A glance at the colored overhead lights, the sound of the band, and one deep breath to take in all the familiar smells, and I was transported back to my childhood; but this was Boston, not New York.


I traveled with my sister Genevieve and her family to Boston for the weekend, but I might as well have traveled back home to New York, over 50 years ago. It was the Feast of St. Anthony, the “Festa” as we call it, when all the Italians take to the streets to celebrate one of their very favorite saints. My Aunt Linda was so devoted to him, she called him “Tony".


If you have never been to an Italian street fair, it is an explosion of food, music, family, and lights.
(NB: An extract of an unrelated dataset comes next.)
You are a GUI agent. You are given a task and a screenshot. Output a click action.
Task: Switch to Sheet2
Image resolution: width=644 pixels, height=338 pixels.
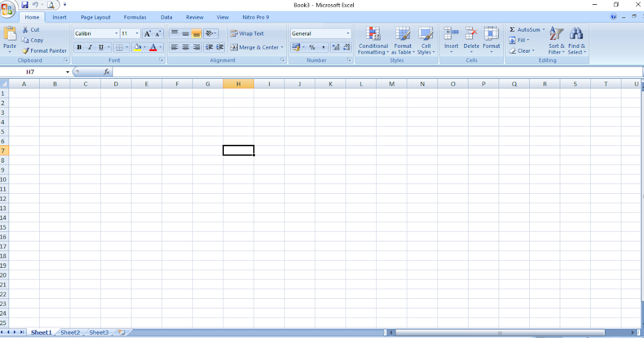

The streets are closed to traffic, and small tents are set up along the curb. Most sell food, some sell tee shirts proclaiming the glory of being Italian, and others are devoted to games of chance where you can win stuffed animals of all varieties and sizes.


Everyone comes to see the statue of St. Anthony, in his familiar tonsure and brown habit, holding the Baby Jesus. (No one ever questions this, even though St. Anthony lived centuries after Jesus was a baby.) He's carried down the street draped in dollars from devotees all pinned to satin ribbons flowing from his shoulders. He is preceded by the Italian American band playing way above the cheers of the crowd. They call it a Procession or even a parade, but in reality, it is a moving mob, and if you are not careful, you’ll be swept up into the current and find yourself blocks away from where you started. Some are lucky enough to have apartments along the route, and lean happily out their open windows, waving and cheering on St. Anthony and his followers.


The street food is the star of these events, and the real reason most people come… just don’t tell St. Anthony.  Walking down the street is an olfactory journey… one aroma after another. Sausage and peppers, fried calamari, arancini, grilled sweetbreads, and of course, fried zeppoli, smothered in powdered sugar. One strolls from vendor to vendor, stopping along the way savoring a favorite item.


As children, we loved going to La Festa San Gennaro in New York City. It was in September, the last hurrah before school and winter setting in. Some of my father’s patients were food vendors there. I especially remember Frank Valone, "the clam man." Daddy loved to stand there in the cool night air under the bright lights, slurping down freshly opened iced cold clams, squirted with juicy lemons, and chatting with Frank.


There was also the man who grilled sweetbreads, stuffed the charred treasures in crusty rolls wrapped in paper, and handed them out to those who waited on line. Daddy particularly enjoyed these.


Personally, I couldn’t wait for the zeppoli! These fabulously fried pastries started with blobs of yeasty dough puffing up as they hit the vat of boiling oil. When golden brown, they were scooped out with large strainers, showered with powdered sugar and piled high in a brown paper bag.  We would all grab some right away, and eat the rest in the car on the way home as we passed the oil-soaked sack amongst us. They would always be the last thing we got before heading home.


I’m close to 60 now, but for a few hours in Boston’s North End, I was a kid again.